The law, which follows consultation with industry and consumers, has also been supported by the Food Standards Agency and Allergy UK.

However, the legislation has been branded as potentially dangerous by the British Sandwich Association (BSA) and UK Hospitality, which both raised concerns about the potential for cross-contamination.

“We believe this will result in more danger to consumers with allergies rather than less, as there is always going to be a risk of cross-contamination in food businesses with small kitchen areas,” said BSA director Jim Winship.

He added that small food businesses rarely had the technical knowledge to be able to provide the detail required to comply with full labelling requirements, and that many were worried about the risks involved and costs in meeting these new requirements.

UK Hospitality branded the law a “retrograde step”.

“We take the matter very seriously and maintain high standards, but are worried this new legislation could be unwieldy, difficult for some businesses to implement and potentially dangerous,” it stated.

“We firmly believe the best way to raise awareness of allergens and keep customers safe is to promote an active dialogue between customers and businesses.
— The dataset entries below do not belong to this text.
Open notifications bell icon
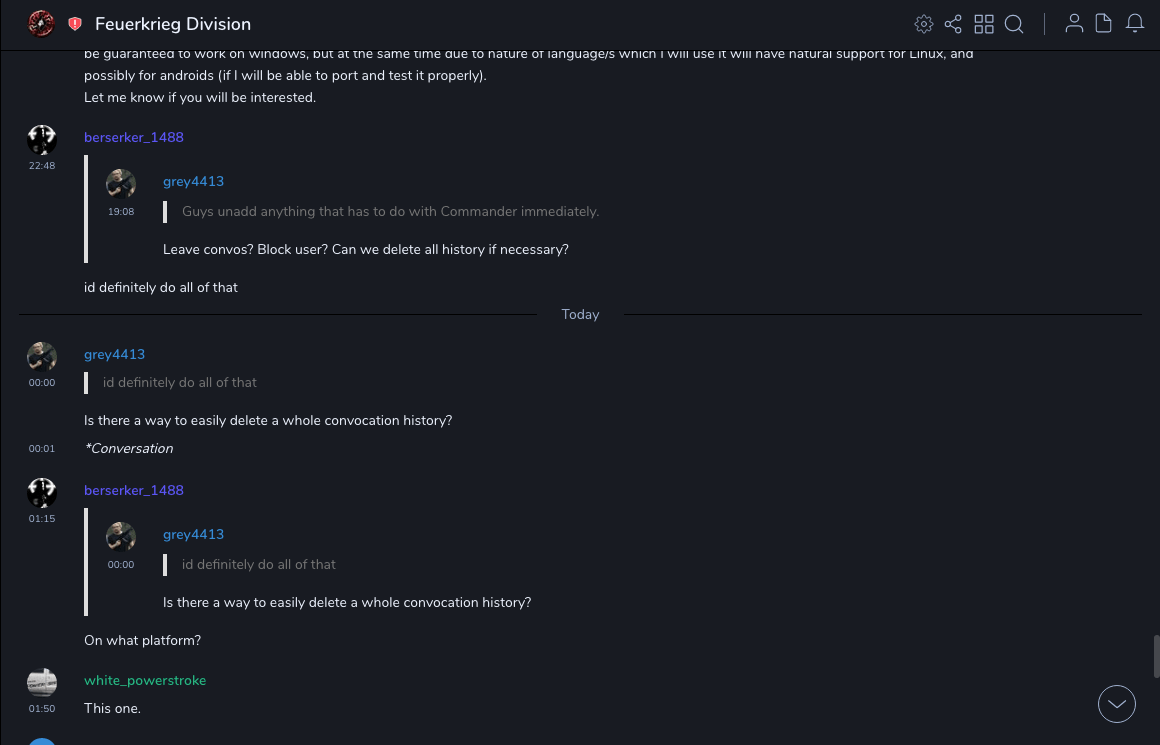The height and width of the screenshot is (745, 1160). pyautogui.click(x=1135, y=24)
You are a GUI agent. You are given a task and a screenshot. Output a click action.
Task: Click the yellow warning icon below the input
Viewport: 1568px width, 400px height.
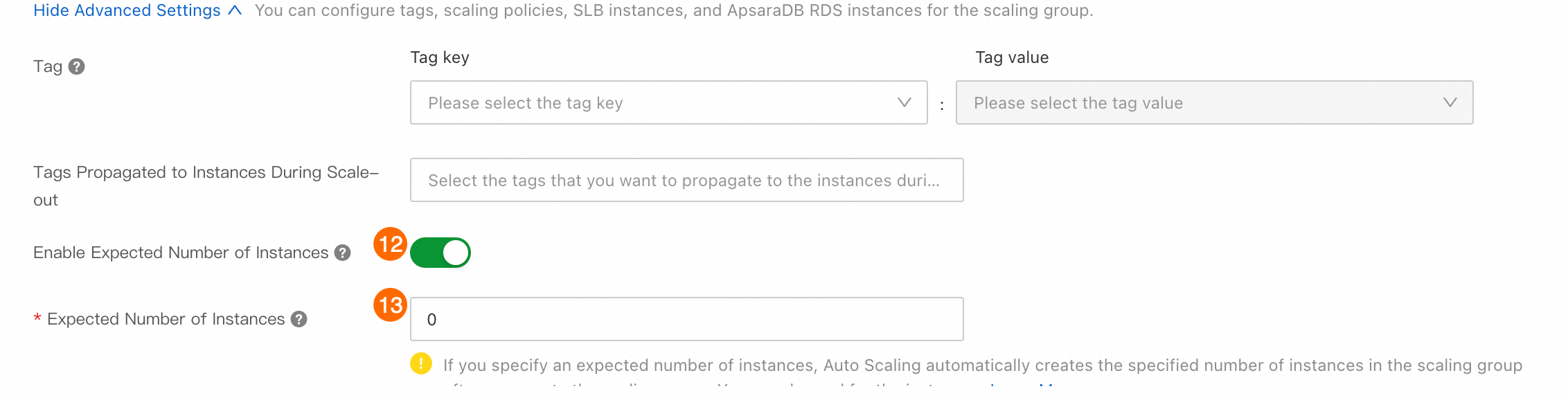(420, 363)
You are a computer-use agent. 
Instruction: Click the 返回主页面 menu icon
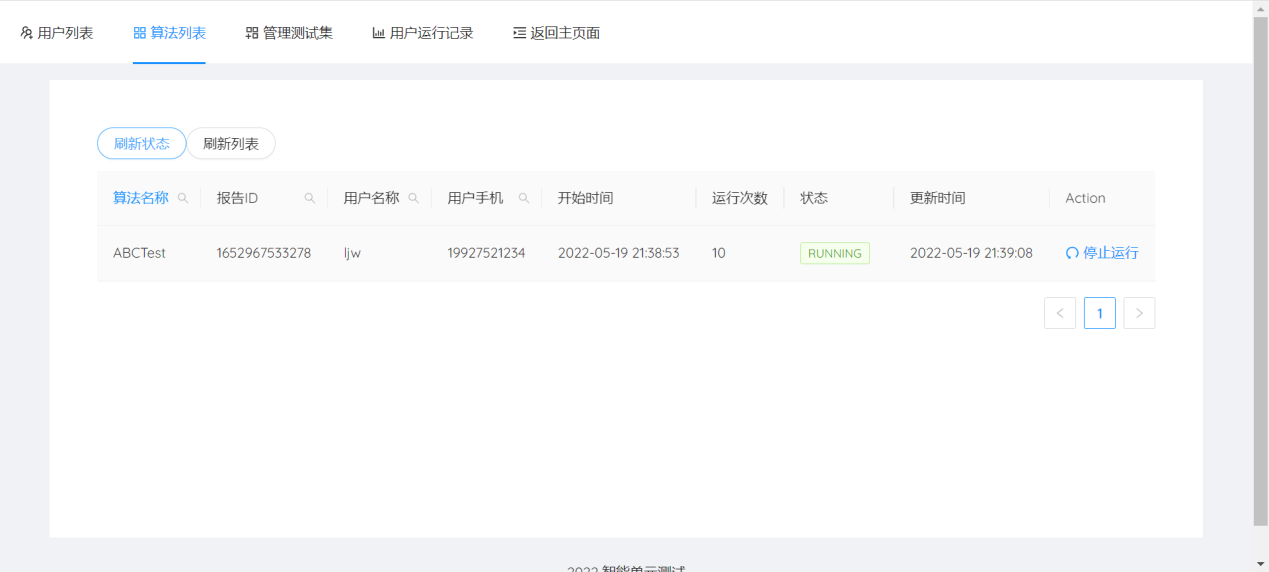[x=519, y=33]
That is why we recommended the promotion of voluntary labelling and encouraging customers to talk to the business and ask about ingredients and possible allergens.”

UK Hospitality also raised concerns about the impact on small businesses, and that the law could reduce choice for consumers.

“There is a risk that the new measures, which will not circumvent cross-contamination and will be open to mislabelling, will only promote a dangerous reliance on labelling.”